▶ [Task to carry out]
Reproduce the lines below unchanged except that "GUI agent" is replaced with "interface agent" wherever it occurs.

▶ [Data to process]
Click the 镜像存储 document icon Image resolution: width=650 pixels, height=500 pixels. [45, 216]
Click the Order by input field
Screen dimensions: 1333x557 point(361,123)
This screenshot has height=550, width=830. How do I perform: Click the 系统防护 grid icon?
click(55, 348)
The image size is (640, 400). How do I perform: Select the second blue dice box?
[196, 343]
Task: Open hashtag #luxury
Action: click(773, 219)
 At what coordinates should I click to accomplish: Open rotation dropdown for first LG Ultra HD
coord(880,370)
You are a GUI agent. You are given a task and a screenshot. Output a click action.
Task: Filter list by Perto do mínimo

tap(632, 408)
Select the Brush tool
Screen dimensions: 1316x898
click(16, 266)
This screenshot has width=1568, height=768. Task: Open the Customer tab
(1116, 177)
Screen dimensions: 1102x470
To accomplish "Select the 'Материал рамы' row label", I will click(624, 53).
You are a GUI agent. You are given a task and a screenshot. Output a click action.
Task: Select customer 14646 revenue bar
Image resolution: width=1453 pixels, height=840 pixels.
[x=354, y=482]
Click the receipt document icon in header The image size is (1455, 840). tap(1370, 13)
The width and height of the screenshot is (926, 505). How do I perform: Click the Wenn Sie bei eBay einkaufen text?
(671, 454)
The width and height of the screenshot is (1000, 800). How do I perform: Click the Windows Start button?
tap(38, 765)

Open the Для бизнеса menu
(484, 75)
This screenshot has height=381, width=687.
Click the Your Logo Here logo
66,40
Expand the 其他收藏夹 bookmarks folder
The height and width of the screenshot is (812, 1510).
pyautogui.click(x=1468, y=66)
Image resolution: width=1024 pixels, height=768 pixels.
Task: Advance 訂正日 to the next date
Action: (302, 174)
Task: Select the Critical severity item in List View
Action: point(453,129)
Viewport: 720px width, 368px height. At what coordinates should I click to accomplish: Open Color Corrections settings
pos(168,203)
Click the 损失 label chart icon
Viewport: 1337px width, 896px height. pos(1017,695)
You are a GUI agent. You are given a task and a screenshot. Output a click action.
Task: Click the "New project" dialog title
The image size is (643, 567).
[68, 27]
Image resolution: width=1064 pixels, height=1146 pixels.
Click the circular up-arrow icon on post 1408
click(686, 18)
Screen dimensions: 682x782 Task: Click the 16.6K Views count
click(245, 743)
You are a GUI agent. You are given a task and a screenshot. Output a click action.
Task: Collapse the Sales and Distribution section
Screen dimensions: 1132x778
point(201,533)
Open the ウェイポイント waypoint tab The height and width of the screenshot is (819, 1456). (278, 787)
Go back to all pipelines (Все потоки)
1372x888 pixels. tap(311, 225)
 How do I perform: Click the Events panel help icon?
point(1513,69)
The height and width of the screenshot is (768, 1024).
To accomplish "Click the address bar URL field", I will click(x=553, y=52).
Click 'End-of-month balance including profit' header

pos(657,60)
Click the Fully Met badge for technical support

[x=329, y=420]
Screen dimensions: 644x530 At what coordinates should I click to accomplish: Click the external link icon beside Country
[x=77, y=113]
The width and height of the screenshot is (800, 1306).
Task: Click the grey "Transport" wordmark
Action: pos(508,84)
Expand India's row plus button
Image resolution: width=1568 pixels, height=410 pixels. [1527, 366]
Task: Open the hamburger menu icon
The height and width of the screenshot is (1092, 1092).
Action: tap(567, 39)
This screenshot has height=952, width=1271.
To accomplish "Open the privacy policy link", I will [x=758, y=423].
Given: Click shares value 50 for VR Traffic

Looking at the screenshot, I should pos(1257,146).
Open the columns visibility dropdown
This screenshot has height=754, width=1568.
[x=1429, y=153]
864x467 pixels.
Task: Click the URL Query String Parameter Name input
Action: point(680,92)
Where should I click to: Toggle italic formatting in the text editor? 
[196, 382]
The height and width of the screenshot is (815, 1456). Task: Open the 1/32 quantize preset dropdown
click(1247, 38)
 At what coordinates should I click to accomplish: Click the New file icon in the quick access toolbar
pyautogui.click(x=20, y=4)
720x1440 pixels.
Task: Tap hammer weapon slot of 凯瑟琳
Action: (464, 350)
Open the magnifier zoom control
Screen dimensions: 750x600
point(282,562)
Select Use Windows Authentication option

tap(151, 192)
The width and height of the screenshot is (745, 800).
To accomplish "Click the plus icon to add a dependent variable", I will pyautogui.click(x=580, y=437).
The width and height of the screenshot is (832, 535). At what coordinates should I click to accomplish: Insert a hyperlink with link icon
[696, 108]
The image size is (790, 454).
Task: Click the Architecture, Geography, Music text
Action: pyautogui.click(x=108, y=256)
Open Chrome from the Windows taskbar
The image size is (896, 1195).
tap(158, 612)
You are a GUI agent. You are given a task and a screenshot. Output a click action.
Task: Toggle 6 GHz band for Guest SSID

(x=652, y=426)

▶ [Result of the exercise]
Click the 镜像存储 document icon Image resolution: width=650 pixels, height=500 pixels. [45, 216]
Click the Order by input field
Screen dimensions: 1333x557 point(361,123)
This screenshot has height=550, width=830. How do I perform: Click the 系统防护 grid icon?
click(55, 348)
The image size is (640, 400). How do I perform: Select the second blue dice box?
[196, 343]
Task: Open hashtag #luxury
Action: click(773, 219)
 At what coordinates should I click to accomplish: Open rotation dropdown for first LG Ultra HD
coord(880,370)
You are a interface agent. You are given a task and a screenshot. Output a click action.
Task: Filter list by Perto do mínimo

tap(632, 408)
Select the Brush tool
Screen dimensions: 1316x898
click(16, 266)
This screenshot has width=1568, height=768. Task: Open the Customer tab
(1116, 177)
Screen dimensions: 1102x470
To accomplish "Select the 'Материал рамы' row label", I will click(624, 53).
You are a interface agent. You are given a task and a screenshot. Output a click action.
Task: Select customer 14646 revenue bar
Image resolution: width=1453 pixels, height=840 pixels.
[x=354, y=482]
Click the receipt document icon in header The image size is (1455, 840). tap(1370, 13)
The width and height of the screenshot is (926, 505). How do I perform: Click the Wenn Sie bei eBay einkaufen text?
(671, 454)
The width and height of the screenshot is (1000, 800). How do I perform: Click the Windows Start button?
tap(38, 765)

Open the Для бизнеса menu
(484, 75)
This screenshot has height=381, width=687.
Click the Your Logo Here logo
66,40
Expand the 其他收藏夹 bookmarks folder
The height and width of the screenshot is (812, 1510).
pyautogui.click(x=1468, y=66)
Image resolution: width=1024 pixels, height=768 pixels.
Task: Advance 訂正日 to the next date
Action: (302, 174)
Task: Select the Critical severity item in List View
Action: point(453,129)
Viewport: 720px width, 368px height. At what coordinates should I click to accomplish: Open Color Corrections settings
pos(168,203)
Click the 损失 label chart icon
Viewport: 1337px width, 896px height. pos(1017,695)
You are a interface agent. You are given a task and a screenshot. Output a click action.
Task: Click the "New project" dialog title
The image size is (643, 567).
[68, 27]
Image resolution: width=1064 pixels, height=1146 pixels.
Click the circular up-arrow icon on post 1408
click(686, 18)
Screen dimensions: 682x782 Task: Click the 16.6K Views count
click(245, 743)
You are a interface agent. You are given a task and a screenshot. Output a click action.
Task: Collapse the Sales and Distribution section
Screen dimensions: 1132x778
point(201,533)
Open the ウェイポイント waypoint tab The height and width of the screenshot is (819, 1456). (278, 787)
Go back to all pipelines (Все потоки)
1372x888 pixels. tap(311, 225)
 How do I perform: Click the Events panel help icon?
point(1513,69)
The height and width of the screenshot is (768, 1024).
To accomplish "Click the address bar URL field", I will click(x=553, y=52).
Click 'End-of-month balance including profit' header

pos(657,60)
Click the Fully Met badge for technical support

[x=329, y=420]
Screen dimensions: 644x530 At what coordinates should I click to accomplish: Click the external link icon beside Country
[x=77, y=113]
The width and height of the screenshot is (800, 1306).
Task: Click the grey "Transport" wordmark
Action: pos(508,84)
Expand India's row plus button
Image resolution: width=1568 pixels, height=410 pixels. [1527, 366]
Task: Open the hamburger menu icon
The height and width of the screenshot is (1092, 1092).
Action: tap(567, 39)
This screenshot has height=952, width=1271.
To accomplish "Open the privacy policy link", I will [x=758, y=423].
Given: Click shares value 50 for VR Traffic

Looking at the screenshot, I should pos(1257,146).
Open the columns visibility dropdown
This screenshot has height=754, width=1568.
[x=1429, y=153]
864x467 pixels.
Task: Click the URL Query String Parameter Name input
Action: point(680,92)
Where should I click to: Toggle italic formatting in the text editor? 
[196, 382]
The height and width of the screenshot is (815, 1456). Task: Open the 1/32 quantize preset dropdown
click(1247, 38)
 At what coordinates should I click to accomplish: Click the New file icon in the quick access toolbar
pyautogui.click(x=20, y=4)
720x1440 pixels.
Task: Tap hammer weapon slot of 凯瑟琳
Action: (464, 350)
Open the magnifier zoom control
Screen dimensions: 750x600
point(282,562)
Select Use Windows Authentication option

tap(151, 192)
The width and height of the screenshot is (745, 800).
To accomplish "Click the plus icon to add a dependent variable", I will pyautogui.click(x=580, y=437).
The width and height of the screenshot is (832, 535). At what coordinates should I click to accomplish: Insert a hyperlink with link icon
[696, 108]
The image size is (790, 454).
Task: Click the Architecture, Geography, Music text
Action: pyautogui.click(x=108, y=256)
Open Chrome from the Windows taskbar
The image size is (896, 1195).
tap(158, 612)
You are a interface agent. You are given a task and a screenshot. Output a click action.
Task: Toggle 6 GHz band for Guest SSID

(x=652, y=426)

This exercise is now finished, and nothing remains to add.